A Maizena chegou a Portugal quase meio século depois, em 1905 e desde então tem-se mantido num produto muito popular, com diversas utilizações. Inicialmente e durante várias décadas foi até utilizado como produto adequado para engomar vestuário mas  sobretudo na confecção de papas para bébés. Contudo, com a chegada ao mercado de produtos como as papas Cerelac, Milupa e outros,  mais adequados e elaborados, a Maizena perdeu importância nesse sector mas continuou a ser comercializada sobretudo para culinária e pastelaria, sendo um popular espessante de molhos e sopas.
Pessoalmente, enquanto bébé, também fui alimentado com a papa da farinha Maizena, bem como os meus irmãos mais novos. Recordo que muitas vezes lhes preparei e dei  a papa a comer.

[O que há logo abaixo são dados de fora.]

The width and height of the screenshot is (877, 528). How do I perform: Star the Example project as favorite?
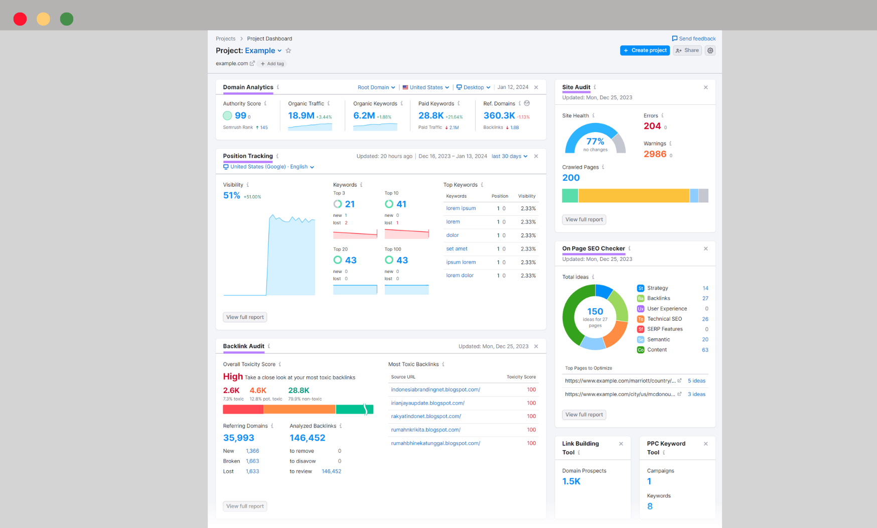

A Maizena faz assim parte das nossas memórias de infância e tiveram um importante papel na nossa alimentação e crescimento nesses primeiros meses de vida.
Quanto à imagem da Maizena, cujo nome deriva do termo “maíz”, a palavra espanhola para milho, destaca-se sobretudo pela viva cor amarela das suas caixas e o grafismo tem-se mantido quase inalterável desde há longas décadas, no que tem contribuído para a referenciar e reforçar como um produto clássico e tradicional.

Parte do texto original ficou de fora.